Ensuite, sur la prévention et l’éducation sanitaire. Même si les deux protagonistes en question évoquent la prévention (et l’éducation sanitaire) comme domaine essentiel pour une bonne santé, force est de constater que dans les deux cas (pour des raisons différentes), le curatif prime le préventif.
Ce que montre d’ailleurs très clairement l’exemple français avec la diminution, dans le budget de la santé 2021, de la part consacrée à la prévention et au secteur de santé publique, pourtant à l’origine depuis le milieu du XXème siècle, de l’augmentation de l’espérance de vie.
Enfin, sur la maladie chronique qu’est le capitalisme, des défenseurs et militants MPT, on serait en droit d’attendre, à défaut d’une remise en cause du système capitaliste, un signalement fort des causes socio-économiques, environnementales de la mauvaise santé, de la dégradation de celle-ci, aussi bien chez nous, qu’à l’échelle mondiale.
Comment en effet, aussi bien dans les pays riches (dans certains secteurs essentiellement) que dans les pays pauvres, ne pas voir la relation entre d’une part l’existence et la ténacité de certaines maladies, et d’autre part les conditions déplorables de vie et de travail de l’immense majorité des populations des deux catégories de pays ?

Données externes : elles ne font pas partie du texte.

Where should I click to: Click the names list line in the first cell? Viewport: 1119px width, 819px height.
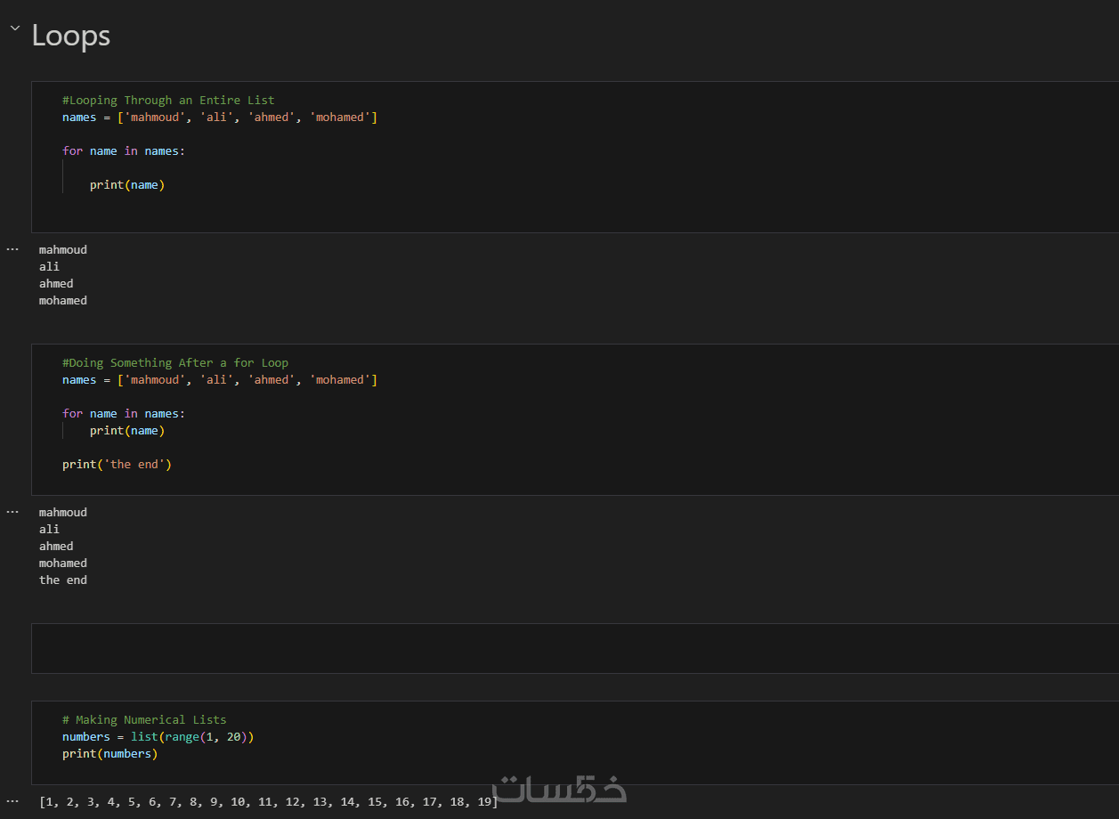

Comment par exemple, ne pas lier directement le développement du stress aux conditions inadmissibles de vie et de travail de l’immense majorité des populations surtout des pays développés ? Comment encore ne pas relier la réapparition d’un certain nombre de maladies dans certains milieux notamment, aux multiples dégradations sociales et écologiques de leur quotidien de vie ? Comment toujours, en milieu où les médecines traditionnelles sont plus développées qu’ailleurs, ne pas voir que le règlement du choléra, du paludisme…a à voir avec la question de l’accès à l’eau potable pour tous et toutes ? Comme avec l’absence d’accès aux services de santé, à l’assainissement…
Aussi, sans une remise en cause du système libéral de santé et du mode de prise en charge de la médecine et de la santé tant chez nous qu’à l’échelle mondiale, ne risque t’on pas en se contentant essentiellement de faire droit légitimement aux médecines et pharmacopées traditionnelles, de simplement poser un emplâtre sur une jambe de bois.
Que valent dans les conditions sociales actuelles de plus en plus dégradées pour le plus grand nombre, les soins et la bonne santé, si en lieu et place d’une molécule chimique, on utilise des plantes (rimèd razyé… dont l’efficacité thérapeutique n’est pas nécessairement discutable) sans rien toucher aux conditions de travail et de vie quotidiennement plus insupportables, et si les politiques mises en œuvre continuent de faire de faire la part belle aux lobbies et laboratoires pharmaceutiques. A savoir que l’on continue de faire de la santé une marchandise comme une autre, donnant ainsi la priorité au profit sur nos vies.
Aujourd’hui, ne pas discriminer la pharmacopée et médecine traditionnelles vampirisés pour les seuls intérêts du capital et leur donner les moyens de leur développement ; agir pour l’obtention de droits nouveaux pour la population, et pour une prise en compte des causes économiques, sociales et environnementales de la maladie et de la mauvaise santé ; cesser de faire de la santé une marchandise… tout cela nécessite de remettre en cause l’organisation libérale actuelle de la santé, et d’opter vers un véritable service public de santé, dont la nationalisation de l’industrie pharmaceutique constitue une des facettes majeures.